5) The "main story" is engaging. So engaging that I'm honestly very annoyed by the piles and piles of sidequests I have to dig through in order to level up enough to get to the next phase of the main story. Some Trade Trolls managed to spoil the upcoming plot for me, but that doesn't really bother me too much -- it just makes me want to get to the end even faster. It's Space Opera at its finest, with plotting and intrigue and assassinations all against the tapestry of the entire galaxy. Good stuff.

That being said...I do wonder what the end-game is going to be like. I realized that the number one reason I play MMOs instead of "traditional" video games is that, in an MMO, the story never "ends." You might overcome the "final boss" of the expansion, but there'll always be more expansions. Always more to do, more to earn, more to gain. When the story of TOR ends, what will we be left with?

6) I love that I can be a Light-side Sith. Even though some of the morality choices seem counterintuitive (a nice way of saying "wrong,") I like that I can be a good guy even though I'm playing a "bad guy." Because the Sith power-set is much more interesting to me than the Jedi, and because I'm not a huge fan of Jedi morality. There's an entire post coming on that subject soon enough, but for now, I'll just say that I'm glad that your choices matter at least that much. And I'm always tickled when some character is incredulous that I'm actually being nice to them. Always have to play the black sheep, I guess.

7) I have a companion! And my companion has a personality! Now every class can be a Hunter. And the companion's AI is pretty good too. Khem Val is a fun guy -- he's a destructive force of nature and his little side comments always make me grin. Even if he's kinda upset with me for being such a soft touch. Doesn't matter, I can just buy him an ammo belt again and he loves me. I suppose the only vexing thing about this particular companion system is that your companion has to be geared up too, which eats into your profits and quest rewards. (Particularly if you want to keep two companions on par at once.)

8) I dig the crafting system.
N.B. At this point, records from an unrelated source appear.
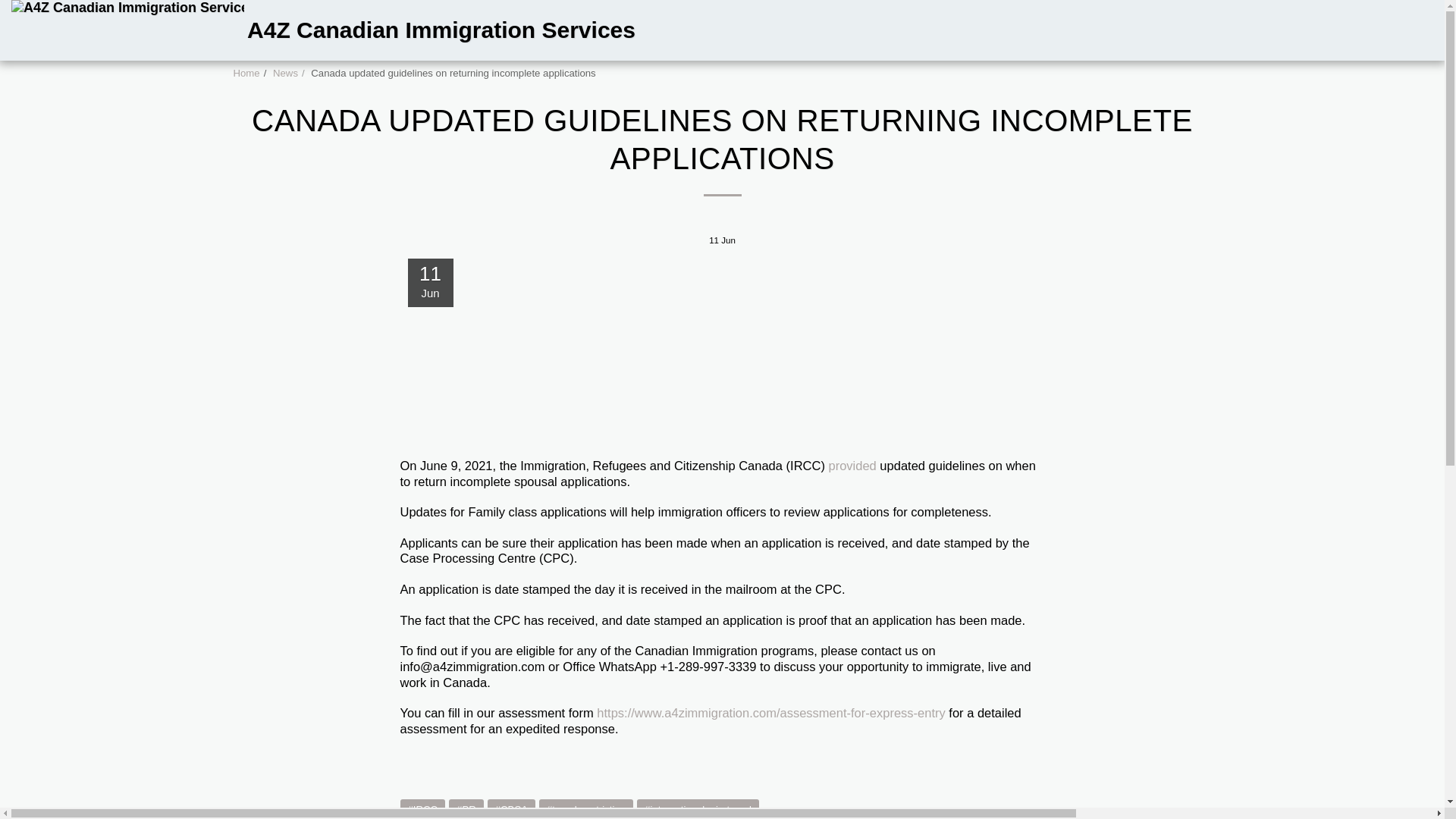
provided (852, 465)
A4Z Canadian Immigration Services (322, 30)
News (285, 72)
Home (246, 72)
Given the description of an element on the screen output the (x, y) to click on. 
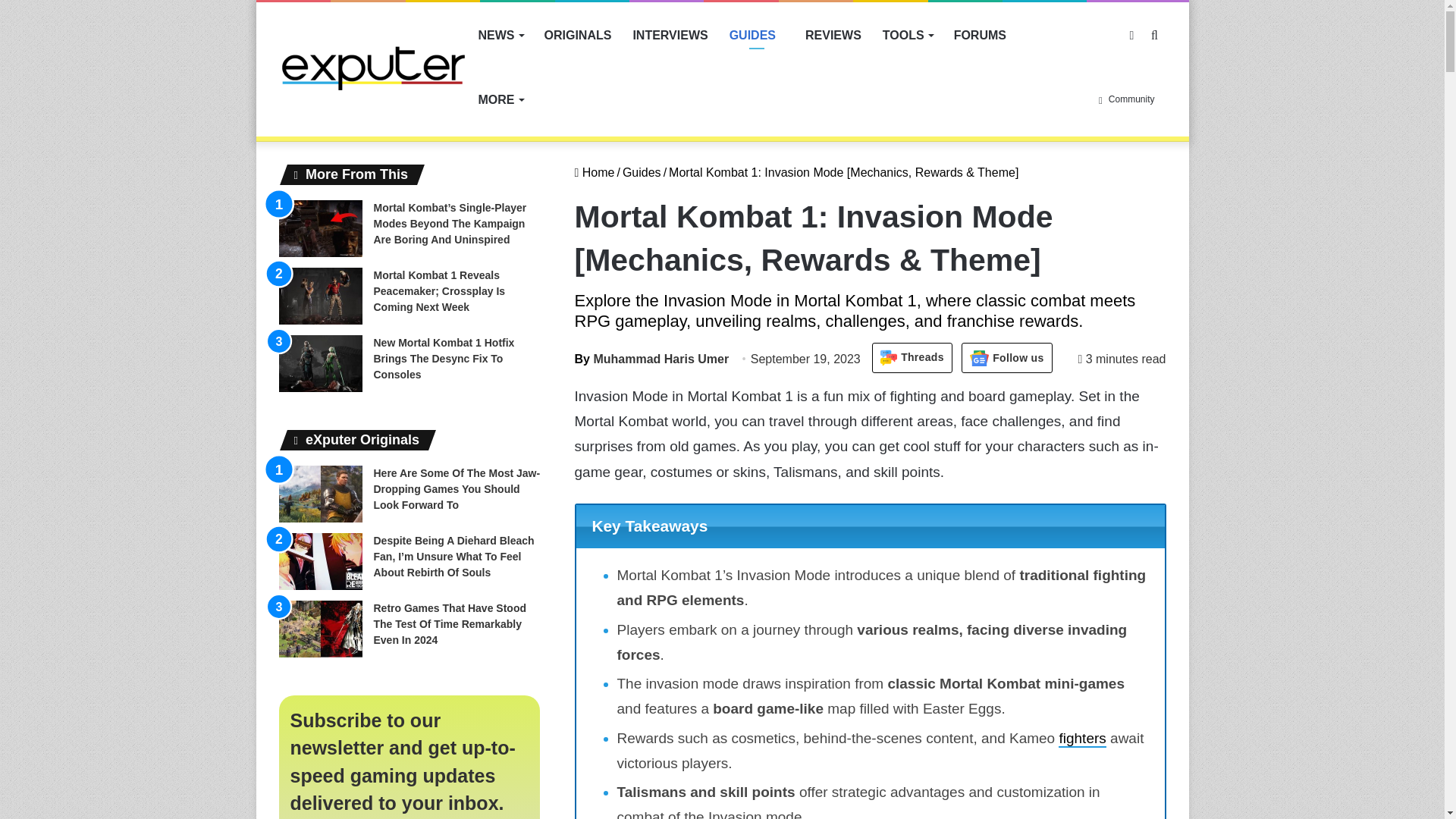
REVIEWS (833, 35)
MORE (499, 99)
GUIDES (756, 35)
ORIGINALS (578, 35)
NEWS (499, 35)
FORUMS (979, 35)
eXputer.com (373, 66)
Muhammad Haris Umer (652, 358)
TOOLS (907, 35)
INTERVIEWS (669, 35)
fighters (1081, 738)
Given the description of an element on the screen output the (x, y) to click on. 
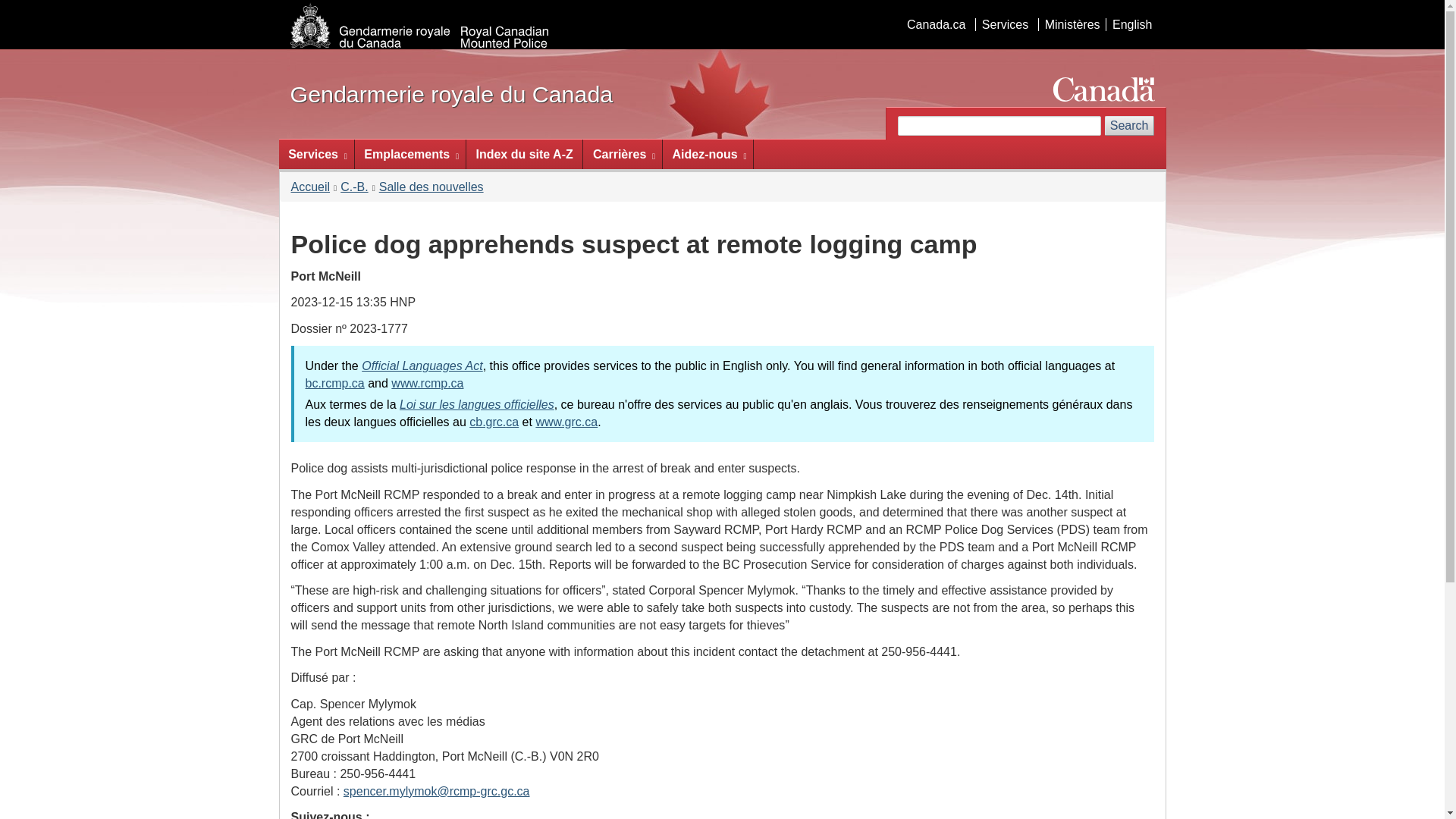
English (1131, 24)
Services (1004, 24)
Skip to main content (725, 11)
Canada.ca (936, 24)
Given the description of an element on the screen output the (x, y) to click on. 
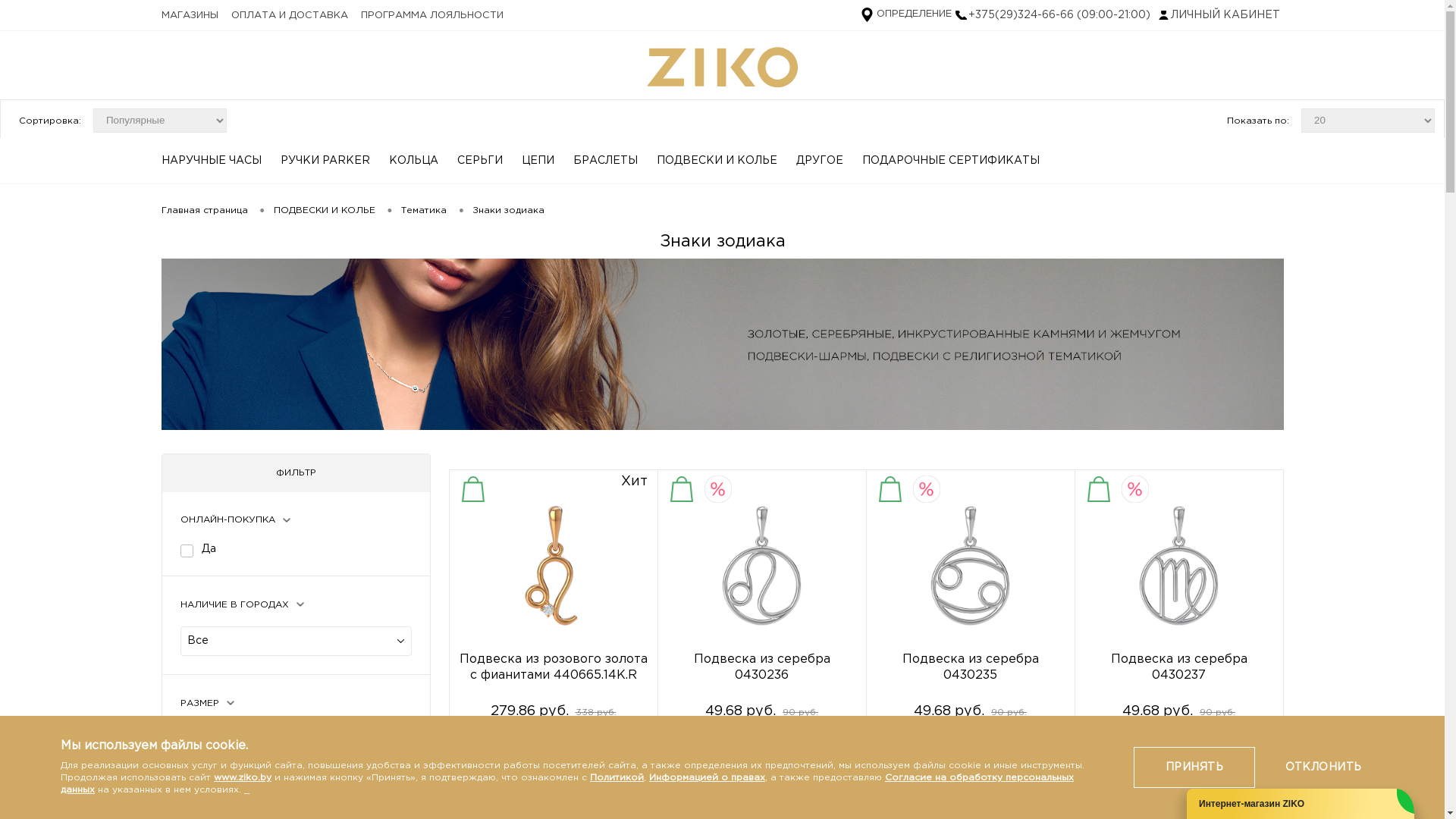
Y Element type: text (188, 548)
www.ziko.by Element type: text (242, 777)
Y Element type: text (188, 732)
+375(29)324-66-66 (09:00-21:00) Element type: text (1052, 14)
Given the description of an element on the screen output the (x, y) to click on. 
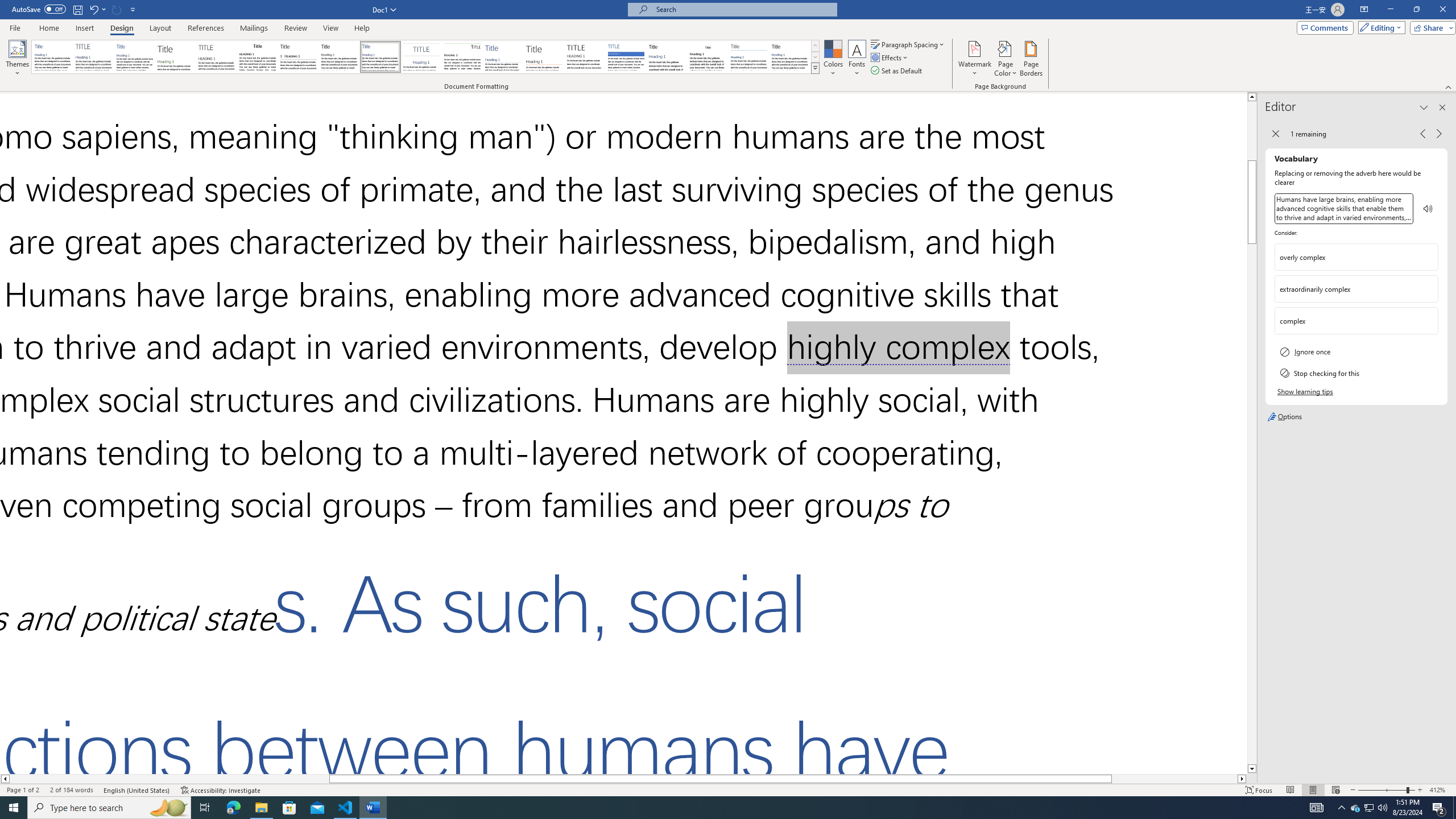
Set as Default (897, 69)
Zoom (1386, 790)
References (205, 28)
Word (666, 56)
Show learning tips (1305, 391)
Restore Down (1416, 9)
Effects (890, 56)
Page 1 content (623, 432)
Back (1275, 133)
System (6, 6)
Close (1442, 9)
Word 2010 (749, 56)
Word 2003 (707, 56)
Class: NetUIScrollBar (1251, 432)
File Tab (15, 27)
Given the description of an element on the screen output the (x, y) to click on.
I like being able to send my guys out on little missions, and they come back and, hey, skillup! I also like being able to "reverse engineer" my stuff and come up with better schematics. And slicing is a great moneymaker; I had no trouble affording my riding skill. Other than all that, it's just the WoW crafting system, with all the attendant strengths and weaknesses.

And "the ugly!"

9) I'd estimate about forty percent of the crafting nodes I come across in "the wild" can't be interacted with. They show up on the minimap, but when I mouse over them, it's like they aren't even there. And I know they're supposed to be because the graphic for the node is there. Just can't clicky.

10) While the "phase" system has its strengths, I think the zone-transition system is, in a word, shitty. I want my elevators to move, dammit, not just teleport me from one floor to the next. I want my spaceship door to open so I can just walk inside it and sit down in the pilot's chair and actually fly it out of the dock before hitting the hyperdrive. The current system, where you click on the door and the ship launches and then you're there inside it, standing beside the door you just walked into, is silly and jerks me right out of the game. Again, Bioware, the year is soon going to be 2012, and you have the backing of one of the largest game companies in existence. You can do better than this.

I'm not going to say that I love this game. Even though I've been playing it nonstop for the last week, I don't think I love it. I think it's something new, something shiny, and I want to see how it "ends." But after that? I don't know. It's a fun game, don't misunderstand: it just doesn't go anywhere new. It treads the same old ground. It's just WoW in the Star Wars universe, and I'm already pretty heavily invested in WoW.

I haven't found a guild to join yet. I don't know if that would help or not. One sure thing is that if Bioware doesn't implement at least some kind of macro functionality, if not a full addon API, there's no way I'm going to stick with this game. The other "missing" functionality I can just shake my head at, but not those two. Those two I just gotta have.